What you should do -
In the records below, find each line containing the word "computer" and copy it.

□ □ □ □ □

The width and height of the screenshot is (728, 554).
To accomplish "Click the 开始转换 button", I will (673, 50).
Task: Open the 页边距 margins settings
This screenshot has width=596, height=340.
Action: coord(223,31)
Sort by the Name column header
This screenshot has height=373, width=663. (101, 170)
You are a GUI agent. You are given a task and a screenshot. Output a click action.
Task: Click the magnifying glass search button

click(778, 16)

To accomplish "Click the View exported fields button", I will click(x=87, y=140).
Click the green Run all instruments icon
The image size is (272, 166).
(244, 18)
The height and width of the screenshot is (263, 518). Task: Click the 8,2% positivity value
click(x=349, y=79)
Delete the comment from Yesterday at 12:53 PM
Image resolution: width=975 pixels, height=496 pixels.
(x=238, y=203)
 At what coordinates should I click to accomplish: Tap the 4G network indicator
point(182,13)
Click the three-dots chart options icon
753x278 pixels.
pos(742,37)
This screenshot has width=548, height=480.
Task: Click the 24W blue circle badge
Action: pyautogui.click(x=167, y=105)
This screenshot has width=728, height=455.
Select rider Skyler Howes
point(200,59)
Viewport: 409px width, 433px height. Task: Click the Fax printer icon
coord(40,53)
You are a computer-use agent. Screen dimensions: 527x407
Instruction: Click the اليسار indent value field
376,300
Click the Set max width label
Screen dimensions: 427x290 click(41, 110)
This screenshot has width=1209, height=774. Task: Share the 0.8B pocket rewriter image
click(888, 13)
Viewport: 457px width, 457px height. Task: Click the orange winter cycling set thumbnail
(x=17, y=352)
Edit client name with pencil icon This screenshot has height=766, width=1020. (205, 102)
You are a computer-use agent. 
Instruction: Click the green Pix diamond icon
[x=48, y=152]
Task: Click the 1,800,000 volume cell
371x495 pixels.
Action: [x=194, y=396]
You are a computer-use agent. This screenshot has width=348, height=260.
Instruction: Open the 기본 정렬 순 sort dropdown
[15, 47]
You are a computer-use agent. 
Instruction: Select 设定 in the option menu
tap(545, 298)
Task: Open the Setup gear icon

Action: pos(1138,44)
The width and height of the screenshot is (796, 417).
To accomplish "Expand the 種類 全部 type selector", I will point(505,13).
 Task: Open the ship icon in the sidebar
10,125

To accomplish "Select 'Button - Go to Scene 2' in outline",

□ □ □ □ □

Your solution -
You are a computer-use agent. Screen dimensions: 527x407
You are a computer-use agent. 
You are a computer-use agent. This screenshot has width=348, height=260.
You are a computer-use agent. 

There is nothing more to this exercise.